## EXTRAIT FOURNI:
Ce livre est l’ultime ouvrage d’Hervé Lehning, auteur prolifique et à succès d’une œuvre de diffusion de la culture mathématique. Mathématicien passionné de cryptologie, il se fait aussi historien et offre ici une présentation vivante et pédagogique des systèmes de chiffrement à travers les âges : de l’Antiquité, déjà prompte à élaborer des procédés de dissimulation d’informations militaires ou commerciales, au monde moderne où règnent informatique et algorithmes. Autant art que science, quelque part entre culte du secret et mathématiques de la sécurité, la cryptologie est aussi vieille que l’écriture. Eternelle lutte entre chiffreurs et décrypteurs, c’est une incessante course aux armements entre ses deux branches : la cryptographie, qui s’emploie à créer des méthodes de chiffrement et la cryptanalyse, qui s’échine à en venir à bout.

Le sujet se montre volontiers intrigant, voire fascinant, par sa nature secrète, son passé, ses enjeux ; en même temps, il devient rapidement intimidant dès qu’on fait face à sa sophistication technique et à un champ des possibles qui semble sans limites. Destiné à une large audience, richement illustré de dispositifs et documents anciens, l’ouvrage est donc le bienvenu et propose une initiation très réussie à un domaine potentiellement aride. La démarche adoptée permet de rendre accessibles au plus grand nombre des aspects historiques longtemps occultés par les autorités ou réservés aux initiés, et de donner les bases techniques pour comprendre le fonctionnement des codes secrets. Elle évite le piège d’un exposé répétitif et rébarbatif en alternant différents angles et niveaux de présentation :

  • une histoire de la cryptologie à travers les siècles, avec de nombreuses anecdotes, à la fois de succès et d’échecs,
  • l’explication des procédés de base et des fondements théoriques de la cryptologie moderne, du chiffre de César à la cryptographie quantique, en passant par la méthode des fréquences, celles du mot probable et des coïncidences,
  • de petites parenthèses sous forme d’énigmes à résoudre, disséminées tout au long de l’ouvrage (solutions disponibles à la fin !). Un moyen ludique de se confronter au concret et d’assimiler les concepts.

Au fil des âges et usages

Déjà présente dans les hiéroglyphes égyptiens ou les écrits cunéiformes en Mésopotamie, la cryptographie est à l’origine pour une large part au service d’affaires militaires et diplomatiques. Armes de la guerre secrète, mais aussi des joutes amoureuses, les échanges codés n’ont pas été l’apanage des seuls militaires et puissants de ce monde. Par nature, les sociétés secrètes comme les Templiers et les francs-maçons s’en sont évidemment montrées adeptes, mais sans doute autant comme démonstration d’appartenance à un groupe et à une élite, que comme moyen de dissimulation. Le plus souvent basé sur une simple substitution entre l’alphabet et des symboles ésotériques, le procédé ne résiste en effet pas bien longtemps à une basique analyse fréquentielle[1]. Plus ou moins pratiqués selon les époques, les jargons et autres codes d’initiés, argotiques, corporatistes ou générationnels, restent toujours présents, du louchebem au verlan en passant par le javanais.

## TRAVAIL DEMANDÉ:
1. Traduisez en anglais cette phrase de l'extrait sur la cryptologie : « Autant art que science, quelque part entre culte du secret et mathématiques de la sécurité, la cryptologie est aussi vieille que l’écriture. »
2. D'après l'extrait sur la cryptologie, quelles sont les deux branches de cette discipline ?
3. Reprenez l'extrait sur la cryptologie en le poursuivant après sa dernière phrase.
Les données ci-après constituent un ensemble distinct, sans lien avec l'extrait.

## DONNÉES FOURNIES:
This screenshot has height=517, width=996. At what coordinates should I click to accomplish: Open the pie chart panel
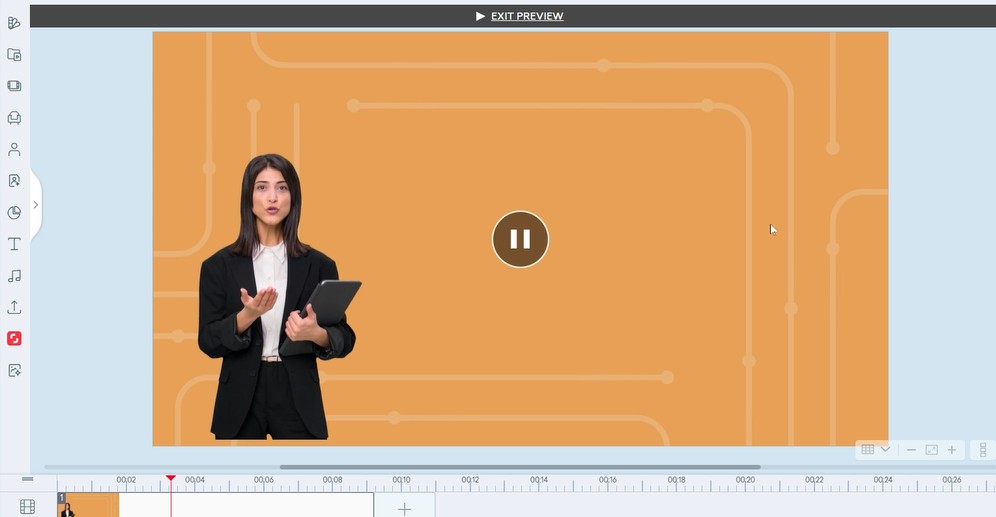point(14,212)
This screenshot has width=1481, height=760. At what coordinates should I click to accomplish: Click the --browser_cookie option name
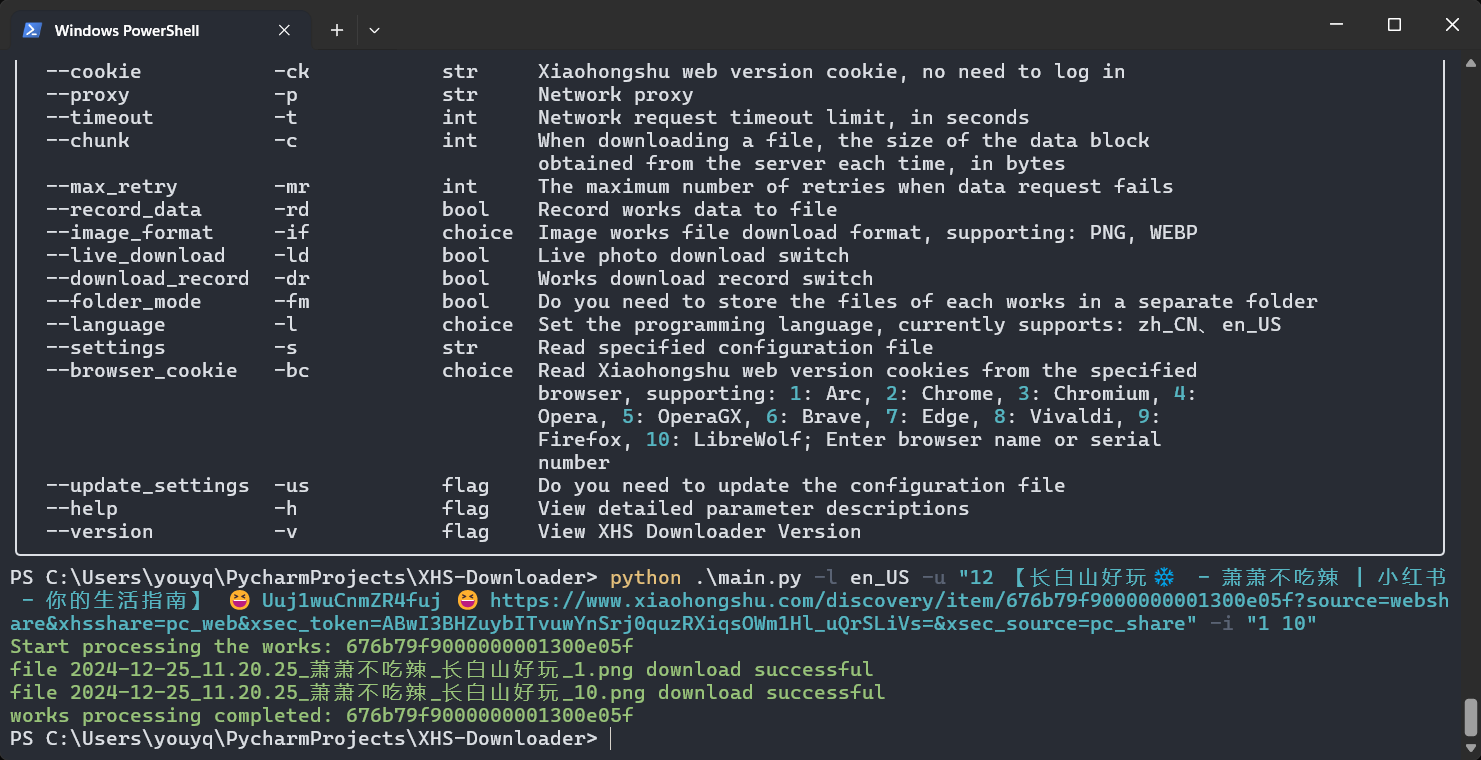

## RÉPONSES ATTENDUES:
1. As much an art as a science, somewhere between a cult of secrecy and the mathematics of security, cryptology is as old as writing.

2. La cryptographie, qui crée des méthodes de chiffrement, et la cryptanalyse, qui s'emploie à en venir à bout.

3.
Beaucoup de codes (le morse, par exemple) n’ont pas davantage vocation à préserver la confidentialité, mais répondent à des besoins ou contraintes de transmission. Claude Shannon (1916-2001) lui-même déclarait que ses idées, durant la guerre, sur la théorie de l’information et la cryptographie se sont développées simultanément et qu’elles sont si proches qu’on ne peut les séparer[2]. Plus généralement, on retiendra que la naissance de l’ordinateur pendant la Seconde Guerre mondiale est indissociable des besoins de décryptage, tout particulièrement de la fameuse machine allemande Enigma. Et bien avant Shannon et Alan Turing (1912-1954), Charles Babbage (1791-1871), l’un des précurseurs de l’informatique avec sa formulation du principe d’un ordinateur, a apporté une contribution importante à la cryptanalyse (notamment en cassant le code de Vigenère[3]).

A l’ère du numérique, la cryptographie est dans notre quotidien à la fois omniprésente et presque invisible, et ne se limite plus à préserver la confidentialité des secrets. Il s’agit également d’assurer d’autres fonctions, comme garantir l’authenticité et l’intégrité d’un message. Selon Jacques Stern, grand nom du domaine, « la cryptologie n’est plus un moyen de donner un avantage stratégique à un Etat ou à une organisation, mais un ensemble de méthodes assurant la protection des échanges de chacun. Elle n’est plus seulement la science du secret, mais la science de la confiance »[4].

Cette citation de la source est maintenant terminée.